The fact was, it had to run. At the time, it was the most expensive musical ever staged in the West End, at a cost of £6.5m. On paper, it was pretty spectacular – music and lyrics by Queen, with Brian May and Roger Taylor as music supervisors, script and direction by Ben Elton, choreography by Arlene Phillips and a cast including Nigel Plane and Kerry Ellis.
“It was the most expensive because none of us knew what we were doing,” says Phil McIntyre, the producer who owns the biggest stake in the show, alongside Queen and Robert De Niro’s company Tribeca. Like Elton, May and Taylor, he had never worked on a musical before. “It was born in a storm of optimism, but not a lot of experience. I went in the night after the opening with De Niro and all of the great and good, and there were 860 people in a theatre that holds 2,200. There was tumbleweed going around the place. I thought, ‘Oh my god, that’s all my money.’ Terrifying. On those numbers, you’d lose £100,000 a week. In 10 weeks, that’s a million.”
“It was awful,” recalls Kerry Ellis, who was cast as Meat when May saw her understudying for Martine McCutcheon in My Fair Lady. She has since had starring roles in Les Misérables and Wicked. “Les Mis didn’t get great reviews on opening night and it’s still going strong 25 years later. But, of course, everybody feared for their jobs after that reaction. The difference is that the producers and Queen rose to it.”
They did. May and Taylor were coaxed into interviews they did not want to give, the cast performed on Parkinson and, most famously, at the Queen’s Jubilee in June 2002. It’s now company lore that Brian May’s performance atop Buckingham Palace saved the show. Fifteen months after opening, We Will Rock You broke even – and then it just carried on going.
On a Thursday evening in May 2014, the Dominion Theatre is three-quarters full. Families, tourists and couples mill in the foyer, buying popcorn and £6 programmes. There is a Freddie Mercury Suite upstairs, where corporate guests can enjoy pre-show canapés, and a Laurent Perrier champagne bar in the stalls, where this is no queue. A shop sells neon WWRY hoodies for £40, souvenir Brian May sixpences, wristbands and glowsticks.
Don’t stop me now: Ben Elton, Robert De Niro, Brian May and Roger Taylor in 2002 (Getty)
To recap, the show is set in a dystopian future where everything is for sale (including, presumably WWRY hoodies), real music has died and only identikit cyberpop remains. It is down to rebel kindred spirits, Galileo and Scaramouche, both incidentally looking for Somebody to Love, and a bunch of Bohemians, to overthrow the Killer Queen, cross the Seven Seas of Rhye and bring rock music back to life. Cue “We Will Rock You”. If it sounds silly, it is. The plot is little more than a preposterously brittle skeleton to hang 25 Queen songs on. They still sound excellent, but since many of them make little sense, it’s best not to ask too many questions. Elton himself admitted the challenge of working “Bohemian Rhapsody” into a narrative. “What the hell is it about? By the time Freddie gets to ‘Beelzebub has a devil put aside for me’, he’s lost me.” In the event, he simply bracketed it on as an encore. A screen asking “Do you want more?” is all the excuse needed for a standing ovation and holler-along. And everyone goes home happy – or hoarse, at least.

## [STORED DATA]
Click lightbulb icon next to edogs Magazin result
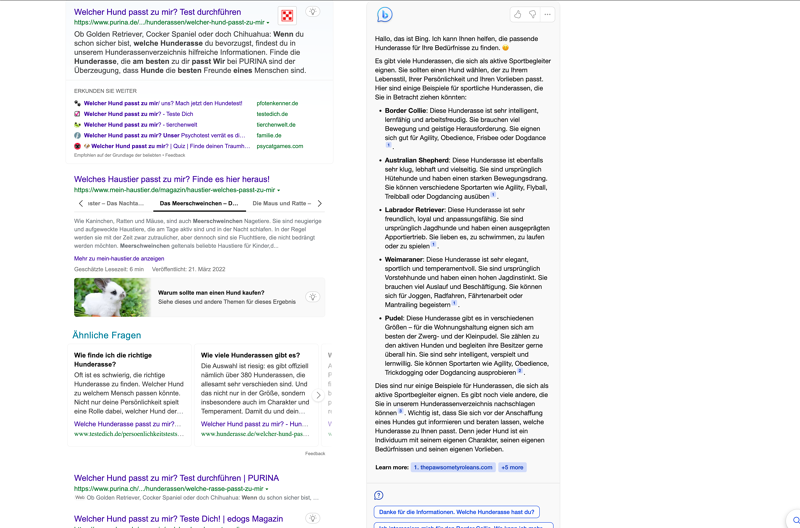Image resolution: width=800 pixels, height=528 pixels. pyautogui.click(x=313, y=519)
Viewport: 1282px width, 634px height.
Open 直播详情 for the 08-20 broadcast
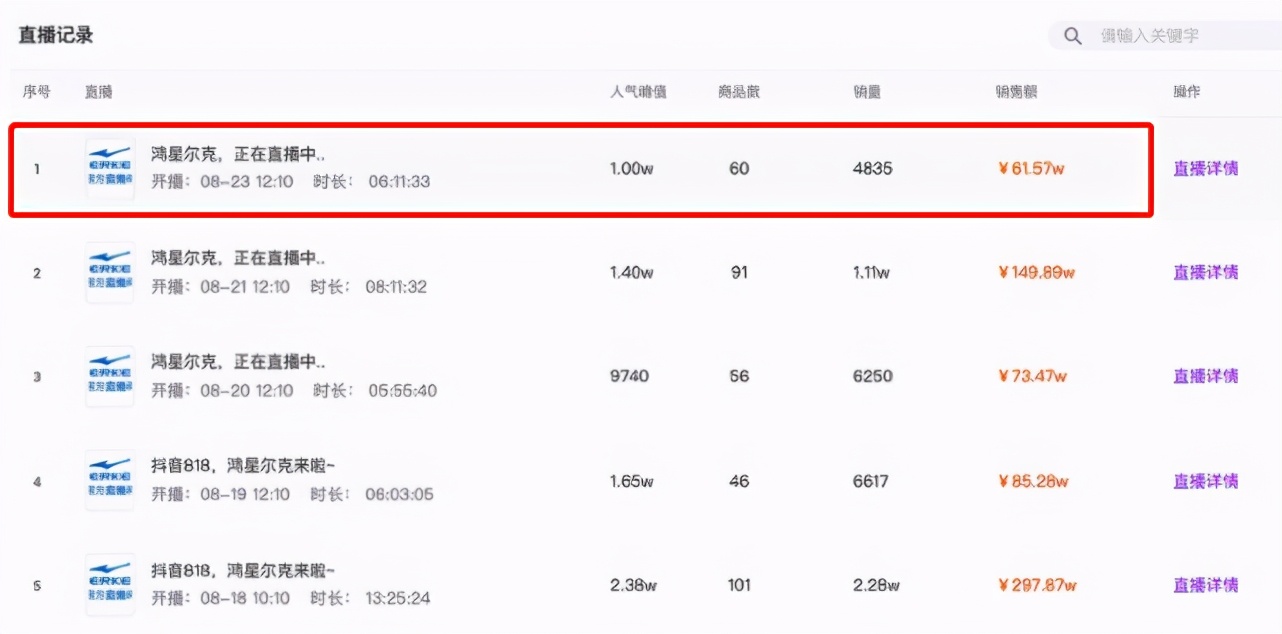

## [WORK INSTRUCTIONS]
Write the next part of the article on the We Will Rock You musical, picking up after its final sentence. The listing comes from a separate source unrelated to the text.

## [ANSWER TO THE TASK]
“Ultimately, the show has classic Queen tracks, sung brilliantly”, says Arlene Phillips. “It’s the only show I’ve ever been to – and I’ve probably been 120 times – where you see people going in with their diamonds and people going in with their backpacks on, not speaking a word of English.”
For all the hydraulics and computer graphics, it’s a simple formula, with one killer ingredient – the music of Queen, which acts like a kind of Esperanto of entertainment. Like Cirque du Soleil, We Will Rock You rakes it in because it appeals to all nationalities and ages. “In the rehearsal room, we knew we had a very good, enjoyable product,” says Edge. Product? “We knew exactly what it was. We knew it wasn’t Les Mis, it was about entertaining.”
The show also has a slavish fanbase, the Proud Bohemians, whose repeat viewings have helped it to its 12th year. Dawn Laws, 51, has seen the show 250 times. She has a We Will Rock You tattoo on her leg and four tattoos of Killer Queen. “Sometimes we go twice a week. It has got us through births, deaths, funerals. We go there to escape. It’s the music, it’s funny, and you can sing and dance along.”
The decision to close came at the beginning of the year, against the wishes of Elton and Queen. Revenue had dipped, with poor mid-week sales, and the Dominion is now overdue for refurbishment. For the cast and crew, the news came as a shock, particularly for the small number of lifers who have been in the show for as long as the jokes about Teletubbies and the old Wembley stadium. As associate director, Edge has kept the show in shape for 12 years. He watches it every evening, either in the theatre or on a monitor backstage. “You get to six years, then to eight and 10 years, and you start to think you’re invincible. But, of course, these things have a life.” He has spent most of his career in the Dominion, having worked on Time in the 1980s and Grease after that. “Now, like everybody else here, I’m looking for work.”
Giorgia Barberi started in the original ensemble before working up to associate choreographer. “It was a big shock, but now it’s gone from being sad to appreciating that we’ll be part of the end. I don’t even know how we’re going to hold together on the last day, it’s going to be very, very emotional.”
The show plans to go out on a high, with May and Taylor on stage and past cast members packing the stalls. Its closure doesn’t herald the end of the jukebox musical. Last month Mamma Mia! celebrated its 15th birthday in the West End. The Commitments, also produced by McIntyre, is approaching its first birthday in a year marked by musical flops. And May and Elton are now embarking on WWRY2, tentatively titled The Show Must Go On. “They’re working very hard on it,” says McIntyre. “It would be groundbreaking to do a sequel in theatre.” It would be groundbreaking to make it a hit. Lloyd Webber’s tedious Phantom follow-up Love Never Dies was a flop, but the number of Hollywood sequels suggest it could be done. And there are plenty of Queen songs left.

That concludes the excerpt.